4°) de mettre à la charge de l'État la somme de 1 200 euros, en application des dispositions combinées de l'article L. 761-1 du code de justice administrative et de la loi du 10 juillet 1991.

Par des pièces complémentaires enregistrées le 8 août 2024, la préfète du Rhône a informé le tribunal que, par une décision du même jour, elle a décidé de délivrer à Mme C une carte de résident.

Par un courrier du 22 août 2024, Mme C déclare se désister des conclusions à fin d'annulation et d'injonction mais maintenir ses conclusions tendant à l'application de l'article L. 761-1 du code de justice administrative.

Vu les autres pièces du dossier.

Vu le code de justice administrative.

Considérant ce qui suit :

1. Aux termes de l'article R. 222-1 du code de justice administrative : " () les présidents de formation de jugement des tribunaux () peuvent, par ordonnance : / 1' donner acte des désistements ; () 5° Statuer sur les requêtes qui ne présentent plus à juger de questions autres que la condamnation prévue à l'article L. 761-1 ou la charge des dépens ; () ".

2. Aux termes de l'article 20 de la loi visée ci-dessus du 10 juillet 1991 : " Dans les cas d'urgence, sous réserve de l'application des règles relatives aux commissions ou désignations d'office, l'admission provisoire à l'aide juridictionnelle peut être prononcée par la juridiction compétente ou son président. / () ". Il résulte de l'instruction que Mme C a été admise le 6 septembre 2024 au bénéfice de l'aide juridictionnelle totale. Il n'y a par suite pas lieu de statuer sur ses conclusions tendant à l'admettre au bénéfice de l'aide juridictionnelle provisoire.

3. Par un courrier enregistré le 22 août 2024, Mme C déclare se désister des conclusions à fin d'annulation et à fin d'injonction de sa requête. Ce désistement est pur et simple. Rien ne s'oppose à ce qu'il en soit donné acte.

4. Dans les circonstances de l'espèce, il n'y a pas lieu de faire droit aux conclusions de la requête présentées au titre de l'article L. 761-1 du code de justice administrative et de l'article 37 de la loi du 10 juillet 1991 relative à l'aide juridique.

O R D O N N E :

Article 1er : Il est donné acte à Mme C du désistement des conclusions à fin d'annulation et à fin d'injonction de sa requête.

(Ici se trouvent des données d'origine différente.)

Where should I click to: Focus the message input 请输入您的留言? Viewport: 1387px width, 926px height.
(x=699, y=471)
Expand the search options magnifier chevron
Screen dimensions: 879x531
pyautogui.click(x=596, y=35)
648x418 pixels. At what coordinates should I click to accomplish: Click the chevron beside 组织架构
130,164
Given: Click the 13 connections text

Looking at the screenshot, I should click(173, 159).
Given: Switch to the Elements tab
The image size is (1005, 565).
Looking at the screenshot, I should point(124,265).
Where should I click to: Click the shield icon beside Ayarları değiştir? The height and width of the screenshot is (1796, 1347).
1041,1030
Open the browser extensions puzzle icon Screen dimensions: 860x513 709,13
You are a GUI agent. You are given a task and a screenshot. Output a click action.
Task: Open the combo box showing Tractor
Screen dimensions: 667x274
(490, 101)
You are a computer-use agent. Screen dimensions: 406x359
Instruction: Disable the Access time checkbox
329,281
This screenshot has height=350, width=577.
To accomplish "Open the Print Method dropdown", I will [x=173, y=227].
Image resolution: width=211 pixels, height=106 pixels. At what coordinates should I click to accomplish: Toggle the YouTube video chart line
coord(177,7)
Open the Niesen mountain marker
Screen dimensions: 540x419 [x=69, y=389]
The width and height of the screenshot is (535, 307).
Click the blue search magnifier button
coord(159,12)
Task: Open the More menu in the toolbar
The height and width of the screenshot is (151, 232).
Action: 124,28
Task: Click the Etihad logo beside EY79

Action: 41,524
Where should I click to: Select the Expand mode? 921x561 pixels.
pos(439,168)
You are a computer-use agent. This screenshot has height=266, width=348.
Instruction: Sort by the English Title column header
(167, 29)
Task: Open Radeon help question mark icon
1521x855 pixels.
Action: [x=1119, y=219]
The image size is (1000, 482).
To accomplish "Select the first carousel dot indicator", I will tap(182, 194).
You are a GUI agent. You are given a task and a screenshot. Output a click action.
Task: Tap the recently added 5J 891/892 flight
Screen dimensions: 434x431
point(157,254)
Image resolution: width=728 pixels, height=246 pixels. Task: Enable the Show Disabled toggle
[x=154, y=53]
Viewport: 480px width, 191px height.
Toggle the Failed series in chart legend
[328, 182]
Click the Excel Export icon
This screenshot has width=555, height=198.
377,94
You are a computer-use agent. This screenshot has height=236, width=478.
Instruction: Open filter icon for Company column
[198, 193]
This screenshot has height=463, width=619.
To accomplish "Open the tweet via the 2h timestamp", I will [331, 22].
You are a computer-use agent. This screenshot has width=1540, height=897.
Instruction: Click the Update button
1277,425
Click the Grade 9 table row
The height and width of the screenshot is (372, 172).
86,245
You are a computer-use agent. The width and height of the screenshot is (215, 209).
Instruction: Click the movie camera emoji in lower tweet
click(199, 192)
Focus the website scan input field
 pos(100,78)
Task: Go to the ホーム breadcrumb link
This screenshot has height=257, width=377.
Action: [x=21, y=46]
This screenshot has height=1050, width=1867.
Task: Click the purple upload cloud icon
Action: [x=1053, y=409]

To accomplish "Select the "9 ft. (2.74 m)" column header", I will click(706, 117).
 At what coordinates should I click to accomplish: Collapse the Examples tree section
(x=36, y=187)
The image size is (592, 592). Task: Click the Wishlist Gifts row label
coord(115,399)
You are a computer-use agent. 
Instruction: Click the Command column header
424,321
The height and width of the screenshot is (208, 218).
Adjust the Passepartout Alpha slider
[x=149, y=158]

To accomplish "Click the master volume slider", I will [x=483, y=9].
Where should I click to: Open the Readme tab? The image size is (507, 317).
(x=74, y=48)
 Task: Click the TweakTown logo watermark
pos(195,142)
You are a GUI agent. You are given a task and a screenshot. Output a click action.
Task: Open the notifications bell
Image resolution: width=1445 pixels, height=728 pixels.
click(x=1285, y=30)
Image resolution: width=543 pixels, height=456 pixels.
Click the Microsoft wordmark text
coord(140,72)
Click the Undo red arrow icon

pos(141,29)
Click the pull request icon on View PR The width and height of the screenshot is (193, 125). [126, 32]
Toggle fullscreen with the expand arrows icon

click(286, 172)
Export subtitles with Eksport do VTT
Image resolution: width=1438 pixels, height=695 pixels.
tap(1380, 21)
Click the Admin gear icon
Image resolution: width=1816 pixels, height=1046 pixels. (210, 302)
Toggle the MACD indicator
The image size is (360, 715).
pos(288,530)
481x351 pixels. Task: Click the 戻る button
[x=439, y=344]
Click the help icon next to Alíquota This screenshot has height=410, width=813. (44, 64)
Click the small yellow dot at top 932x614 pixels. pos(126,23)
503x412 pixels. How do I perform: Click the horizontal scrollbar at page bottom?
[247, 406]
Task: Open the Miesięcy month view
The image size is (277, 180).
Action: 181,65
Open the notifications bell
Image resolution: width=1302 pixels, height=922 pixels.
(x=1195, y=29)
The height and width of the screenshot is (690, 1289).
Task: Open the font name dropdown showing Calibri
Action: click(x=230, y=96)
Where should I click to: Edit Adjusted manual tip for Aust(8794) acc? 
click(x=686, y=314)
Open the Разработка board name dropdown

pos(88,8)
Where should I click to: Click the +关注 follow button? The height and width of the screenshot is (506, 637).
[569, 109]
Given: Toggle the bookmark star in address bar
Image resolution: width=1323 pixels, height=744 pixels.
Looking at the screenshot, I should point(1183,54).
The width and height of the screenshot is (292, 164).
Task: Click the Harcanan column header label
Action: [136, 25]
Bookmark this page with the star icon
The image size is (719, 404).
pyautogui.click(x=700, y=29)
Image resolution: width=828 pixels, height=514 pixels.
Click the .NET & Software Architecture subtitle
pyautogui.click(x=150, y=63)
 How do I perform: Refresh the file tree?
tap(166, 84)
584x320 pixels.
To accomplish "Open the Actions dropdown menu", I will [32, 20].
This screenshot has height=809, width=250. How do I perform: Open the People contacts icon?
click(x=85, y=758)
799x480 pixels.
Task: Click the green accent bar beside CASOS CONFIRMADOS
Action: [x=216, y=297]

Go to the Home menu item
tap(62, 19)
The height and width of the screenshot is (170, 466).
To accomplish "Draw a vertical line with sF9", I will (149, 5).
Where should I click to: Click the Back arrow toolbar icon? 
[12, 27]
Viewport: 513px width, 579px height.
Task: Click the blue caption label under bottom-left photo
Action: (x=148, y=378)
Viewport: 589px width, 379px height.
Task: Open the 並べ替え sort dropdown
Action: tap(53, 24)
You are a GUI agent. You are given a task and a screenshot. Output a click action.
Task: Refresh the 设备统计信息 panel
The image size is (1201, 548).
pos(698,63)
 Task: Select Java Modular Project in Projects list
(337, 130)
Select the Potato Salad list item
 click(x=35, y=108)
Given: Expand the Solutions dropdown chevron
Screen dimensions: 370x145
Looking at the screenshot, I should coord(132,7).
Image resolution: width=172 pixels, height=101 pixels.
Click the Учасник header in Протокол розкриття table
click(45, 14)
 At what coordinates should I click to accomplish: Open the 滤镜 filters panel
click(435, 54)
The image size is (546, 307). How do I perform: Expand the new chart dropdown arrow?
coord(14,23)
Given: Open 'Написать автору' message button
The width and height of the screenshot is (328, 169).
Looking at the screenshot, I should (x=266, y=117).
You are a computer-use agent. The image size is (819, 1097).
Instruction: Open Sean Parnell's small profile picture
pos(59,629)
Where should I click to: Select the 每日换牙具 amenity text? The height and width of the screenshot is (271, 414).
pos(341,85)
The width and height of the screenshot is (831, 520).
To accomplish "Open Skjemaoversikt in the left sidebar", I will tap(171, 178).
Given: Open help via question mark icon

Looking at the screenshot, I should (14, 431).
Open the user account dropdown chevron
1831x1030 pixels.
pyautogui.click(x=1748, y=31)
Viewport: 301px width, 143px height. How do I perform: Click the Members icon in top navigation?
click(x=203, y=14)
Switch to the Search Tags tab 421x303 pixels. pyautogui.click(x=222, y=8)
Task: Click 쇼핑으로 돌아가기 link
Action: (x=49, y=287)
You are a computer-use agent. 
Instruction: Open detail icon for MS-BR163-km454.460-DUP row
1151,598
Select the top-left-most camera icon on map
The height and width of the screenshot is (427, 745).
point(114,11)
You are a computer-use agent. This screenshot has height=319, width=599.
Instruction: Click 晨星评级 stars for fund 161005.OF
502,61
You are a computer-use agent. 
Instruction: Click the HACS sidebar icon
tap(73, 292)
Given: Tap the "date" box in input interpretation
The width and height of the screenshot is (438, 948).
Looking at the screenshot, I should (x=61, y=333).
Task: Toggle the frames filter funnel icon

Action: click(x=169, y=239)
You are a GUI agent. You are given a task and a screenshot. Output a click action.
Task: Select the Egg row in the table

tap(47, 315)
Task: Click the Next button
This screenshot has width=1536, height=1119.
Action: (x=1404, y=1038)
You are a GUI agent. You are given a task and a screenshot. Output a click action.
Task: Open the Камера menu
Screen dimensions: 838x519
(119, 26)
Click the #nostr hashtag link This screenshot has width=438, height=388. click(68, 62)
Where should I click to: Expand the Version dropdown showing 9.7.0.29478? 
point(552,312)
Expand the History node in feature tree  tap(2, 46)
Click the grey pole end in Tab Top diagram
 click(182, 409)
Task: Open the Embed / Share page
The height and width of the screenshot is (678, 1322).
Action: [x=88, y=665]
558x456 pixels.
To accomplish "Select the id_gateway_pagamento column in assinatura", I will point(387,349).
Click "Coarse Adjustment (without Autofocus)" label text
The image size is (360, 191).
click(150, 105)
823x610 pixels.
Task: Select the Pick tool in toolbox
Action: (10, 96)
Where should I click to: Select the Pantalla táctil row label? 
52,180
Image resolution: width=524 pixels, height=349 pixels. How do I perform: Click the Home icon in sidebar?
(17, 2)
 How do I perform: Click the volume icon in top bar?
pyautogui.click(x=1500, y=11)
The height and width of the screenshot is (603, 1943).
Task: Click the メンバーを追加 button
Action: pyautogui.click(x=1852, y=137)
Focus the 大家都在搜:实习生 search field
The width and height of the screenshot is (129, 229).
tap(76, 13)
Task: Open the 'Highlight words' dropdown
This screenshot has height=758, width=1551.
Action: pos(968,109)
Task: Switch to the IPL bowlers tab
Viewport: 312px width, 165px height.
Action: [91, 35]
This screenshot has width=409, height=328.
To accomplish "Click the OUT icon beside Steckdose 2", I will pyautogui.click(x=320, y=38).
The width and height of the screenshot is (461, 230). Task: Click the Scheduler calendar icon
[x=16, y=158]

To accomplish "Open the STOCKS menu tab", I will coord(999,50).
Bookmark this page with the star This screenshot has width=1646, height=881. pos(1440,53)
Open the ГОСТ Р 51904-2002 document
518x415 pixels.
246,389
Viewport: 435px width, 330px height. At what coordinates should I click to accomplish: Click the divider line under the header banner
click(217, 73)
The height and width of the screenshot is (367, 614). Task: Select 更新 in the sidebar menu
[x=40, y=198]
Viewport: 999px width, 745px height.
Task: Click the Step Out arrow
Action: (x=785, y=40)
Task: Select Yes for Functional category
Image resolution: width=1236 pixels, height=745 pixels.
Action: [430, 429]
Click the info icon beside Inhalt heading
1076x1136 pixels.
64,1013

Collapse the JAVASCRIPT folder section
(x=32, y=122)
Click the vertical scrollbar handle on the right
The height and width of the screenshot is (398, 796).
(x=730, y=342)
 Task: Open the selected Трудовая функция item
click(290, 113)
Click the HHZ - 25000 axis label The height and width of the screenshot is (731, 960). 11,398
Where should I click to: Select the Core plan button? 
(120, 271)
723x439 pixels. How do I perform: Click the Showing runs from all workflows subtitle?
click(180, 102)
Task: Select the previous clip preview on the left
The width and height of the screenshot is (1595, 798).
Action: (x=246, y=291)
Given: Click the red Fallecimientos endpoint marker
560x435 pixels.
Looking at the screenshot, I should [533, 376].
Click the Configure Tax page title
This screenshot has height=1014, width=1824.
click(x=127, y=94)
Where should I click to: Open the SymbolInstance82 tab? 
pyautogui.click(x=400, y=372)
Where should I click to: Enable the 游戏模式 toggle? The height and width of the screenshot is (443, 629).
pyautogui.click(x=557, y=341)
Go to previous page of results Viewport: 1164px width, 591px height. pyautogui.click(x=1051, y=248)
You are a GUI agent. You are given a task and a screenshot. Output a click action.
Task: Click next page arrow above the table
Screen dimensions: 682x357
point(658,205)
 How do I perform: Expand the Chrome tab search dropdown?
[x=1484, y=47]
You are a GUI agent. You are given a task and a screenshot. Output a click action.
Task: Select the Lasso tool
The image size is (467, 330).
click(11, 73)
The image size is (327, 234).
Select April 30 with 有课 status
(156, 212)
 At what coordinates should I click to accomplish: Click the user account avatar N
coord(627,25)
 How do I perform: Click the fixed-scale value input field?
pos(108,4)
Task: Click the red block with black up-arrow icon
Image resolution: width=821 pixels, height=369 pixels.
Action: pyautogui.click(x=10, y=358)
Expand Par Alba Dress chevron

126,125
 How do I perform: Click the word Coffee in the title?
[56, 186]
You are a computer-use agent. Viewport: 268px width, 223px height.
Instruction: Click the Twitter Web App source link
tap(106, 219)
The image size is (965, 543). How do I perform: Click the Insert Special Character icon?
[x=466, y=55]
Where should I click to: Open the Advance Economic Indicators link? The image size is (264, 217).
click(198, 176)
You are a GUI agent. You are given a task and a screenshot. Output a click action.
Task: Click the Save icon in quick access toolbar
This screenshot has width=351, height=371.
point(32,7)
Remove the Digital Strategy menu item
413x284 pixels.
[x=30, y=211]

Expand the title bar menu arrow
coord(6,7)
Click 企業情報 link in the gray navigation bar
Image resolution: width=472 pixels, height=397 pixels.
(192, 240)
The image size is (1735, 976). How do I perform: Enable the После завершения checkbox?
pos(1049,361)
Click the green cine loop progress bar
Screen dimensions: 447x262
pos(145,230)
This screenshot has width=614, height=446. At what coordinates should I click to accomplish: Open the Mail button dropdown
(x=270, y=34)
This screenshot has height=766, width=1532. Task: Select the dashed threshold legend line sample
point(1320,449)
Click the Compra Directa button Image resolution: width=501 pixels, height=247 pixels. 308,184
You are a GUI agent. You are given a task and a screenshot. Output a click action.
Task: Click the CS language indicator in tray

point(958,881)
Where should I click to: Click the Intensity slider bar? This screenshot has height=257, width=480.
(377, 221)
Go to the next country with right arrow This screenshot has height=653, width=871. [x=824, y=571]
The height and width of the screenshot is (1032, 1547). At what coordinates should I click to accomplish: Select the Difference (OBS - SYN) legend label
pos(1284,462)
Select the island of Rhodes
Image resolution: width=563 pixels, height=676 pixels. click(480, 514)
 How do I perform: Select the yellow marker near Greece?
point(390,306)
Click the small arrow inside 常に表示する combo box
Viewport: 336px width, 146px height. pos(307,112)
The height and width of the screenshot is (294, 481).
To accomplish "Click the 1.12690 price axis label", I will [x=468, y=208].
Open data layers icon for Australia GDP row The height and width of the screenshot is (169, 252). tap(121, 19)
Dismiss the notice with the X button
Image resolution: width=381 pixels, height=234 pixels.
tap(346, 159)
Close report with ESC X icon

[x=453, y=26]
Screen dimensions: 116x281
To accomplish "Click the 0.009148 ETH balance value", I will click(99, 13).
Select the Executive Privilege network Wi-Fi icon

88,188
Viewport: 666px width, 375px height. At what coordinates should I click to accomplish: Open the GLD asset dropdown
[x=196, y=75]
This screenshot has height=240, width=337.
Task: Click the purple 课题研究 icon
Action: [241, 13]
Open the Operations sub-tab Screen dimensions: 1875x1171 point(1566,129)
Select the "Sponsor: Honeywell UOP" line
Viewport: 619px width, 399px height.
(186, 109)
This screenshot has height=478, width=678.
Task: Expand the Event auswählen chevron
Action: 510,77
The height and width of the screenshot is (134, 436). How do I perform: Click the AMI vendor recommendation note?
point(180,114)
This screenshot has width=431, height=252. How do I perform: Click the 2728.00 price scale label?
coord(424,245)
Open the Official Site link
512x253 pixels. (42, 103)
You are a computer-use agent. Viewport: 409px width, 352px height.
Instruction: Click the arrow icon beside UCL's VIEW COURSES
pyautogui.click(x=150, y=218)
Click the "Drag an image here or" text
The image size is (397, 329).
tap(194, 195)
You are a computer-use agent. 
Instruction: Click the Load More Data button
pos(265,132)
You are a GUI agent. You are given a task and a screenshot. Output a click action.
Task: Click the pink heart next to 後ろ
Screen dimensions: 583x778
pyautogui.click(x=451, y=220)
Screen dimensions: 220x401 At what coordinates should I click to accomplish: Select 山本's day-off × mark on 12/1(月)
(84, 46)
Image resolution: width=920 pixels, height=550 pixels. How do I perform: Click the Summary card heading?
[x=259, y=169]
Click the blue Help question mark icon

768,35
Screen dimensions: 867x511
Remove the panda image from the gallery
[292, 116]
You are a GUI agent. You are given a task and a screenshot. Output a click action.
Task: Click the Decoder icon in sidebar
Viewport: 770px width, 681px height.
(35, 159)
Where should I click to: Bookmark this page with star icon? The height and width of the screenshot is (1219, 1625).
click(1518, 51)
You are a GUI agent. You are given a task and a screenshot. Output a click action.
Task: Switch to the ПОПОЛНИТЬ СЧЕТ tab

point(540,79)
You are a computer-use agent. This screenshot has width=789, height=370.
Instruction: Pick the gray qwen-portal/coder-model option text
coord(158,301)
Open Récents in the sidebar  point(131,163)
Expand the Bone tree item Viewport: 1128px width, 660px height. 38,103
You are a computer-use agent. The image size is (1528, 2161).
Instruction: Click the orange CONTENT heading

Article 2 : Il n'y a plus lieu de statuer sur les conclusions tendant à ce qu'elle soit admise au bénéfice de l'aide juridictionnelle provisoire.

Article 3 : Le surplus des conclusions de la requête est rejeté.

Article 4 : La présente ordonnance sera notifiée à Mme B C et à la préfète du Rhône.

Fait à Lyon, le 24 septembre 2024

Le président de la 4ème chambre,

M. A

La République mande et ordonne à la préfète du Rhône, en ce qui la concerne ou à tous commissaires de justice à ce requis en ce qui concerne les voies de droit commun contre les parties privées, de pourvoir à l'exécution de la présente décision.